# Lenovo ThinkPad Hybrid USB-C with USB-A Dock



## jbo (Oct 25, 2021)

I have a dock from Lenovo named _"Lenovo ThinkPad Hybrid USB-C with USB-A Dock"_.
As per my understanding, this is a Thunderbolt dock with some USB backwards compatibility (there is a simple USB-C to USB-A adapter hanging on one end of the Thunderbolt cable.

I am trying to understand what needs to happen in order to use this dock with FreeBSD (currently I'm on 13.0-RELEASE).

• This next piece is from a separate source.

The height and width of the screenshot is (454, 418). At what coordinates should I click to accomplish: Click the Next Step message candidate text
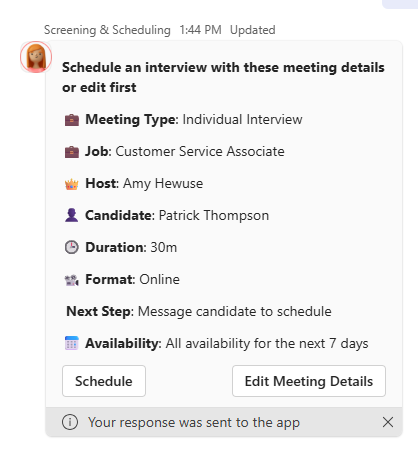(235, 311)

Here's `dmesg` after plugging the dock into a Thunderbolt port on a Lenovo ThinkPad P2000:

```
ugen0.8: <VIA Labs, Inc. USB2.0 Hub> at usbus0
uhub2 on uhub0
uhub2: <VIA Labs, Inc. USB2.0 Hub, class 9/0, rev 2.10/55.43, addr 7> on usbus0
uhub2: MTT enabled
uhub2: 4 ports with 1 removable, self powered
ugen0.9: <VIA Labs, Inc. USB2.0 Hub> at usbus0
uhub3 on uhub2
uhub3: <VIA Labs, Inc. USB2.0 Hub, class 9/0, rev 2.10/55.44, addr 8> on usbus0
uhub3: MTT enabled
uhub_reattach_port: port 3 U1 timeout failed, error=USB_ERR_IOERROR
uhub_reattach_port: port 3 U2 timeout failed, error=USB_ERR_IOERROR
ugen1.2: <VIA Labs, Inc. USB3.1 Hub> at usbus1
uhub4 on uhub1
uhub4: <VIA Labs, Inc. USB3.1 Hub, class 9/0, rev 3.10/55.43, addr 1> on usbus1
uhub3: 4 ports with 3 removable, self powered
ugen0.10: <vendor 0x1a40 USB 2.0 Hub MTT> at usbus0
uhub5 on uhub3
uhub5: <vendor 0x1a40 USB 2.0 Hub MTT, class 9/0, rev 2.00/1.00, addr 9> on usbus0
uhub5: MTT enabled
uhub4: 4 ports with 1 removable, self powered
uhub5: 4 ports with 3 removable, self powered
ugen1.3: <DisplayLink ThinkPad Hybrid USB-C with USB-A Dock> at usbus1
ugen0.11: <Cypress Semiconductor Billboard Device> at usbus0
uhid1 on uhub5
uhid1: <HID Interface> on usbus0
ugen1.4: <Lenovo ThinkPad Lan> at usbus1
ugen1.5: <VIA Labs, Inc. USB3.1 Hub> at usbus1
uhub6 on uhub4
uhub6: <VIA Labs, Inc. USB3.1 Hub, class 9/0, rev 3.10/55.44, addr 4> on usbus1
ng_ubt: HCI command 0xfc05 timed out
uhub6: 4 ports with 3 removable, self powered
uaudio0 on uhub4
uaudio0: <Lenovo USB Audio> on usbus1
uaudio0: Play[0]: 48000 Hz, 6 ch, 16-bit S-LE PCM format, 2x8ms buffer.
uaudio0: Record[0]: 48000 Hz, 2 ch, 16-bit S-LE PCM format, 2x8ms buffer.
uaudio0: No MIDI sequencer.
pcm6: <USB audio> on uaudio0
uaudio0: No HID volume keys found.
```

After plugging it in, `xrandr` still only shows the internal display.
Furthermore, I don't see an ethernet device showing up either.

What's the current state of Thunderbolt support? Is there any hope in getting at the ethernet interface and an external display up and running with this dock?
Is there some command I can or should run? Some kernel module to load? Anything else I'm missing?


----------



## Crivens (Sep 29, 2022)

Same here. I'm looking.


----------